Material to process section start

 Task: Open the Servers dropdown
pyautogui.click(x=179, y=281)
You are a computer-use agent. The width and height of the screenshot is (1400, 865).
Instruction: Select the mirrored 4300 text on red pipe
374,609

Material to process section end

▶ Task prompt: Word for word, write out the entries above again.

▶ Answer space:
 Task: Open the Servers dropdown
pyautogui.click(x=179, y=281)
You are a computer-use agent. The width and height of the screenshot is (1400, 865).
Instruction: Select the mirrored 4300 text on red pipe
374,609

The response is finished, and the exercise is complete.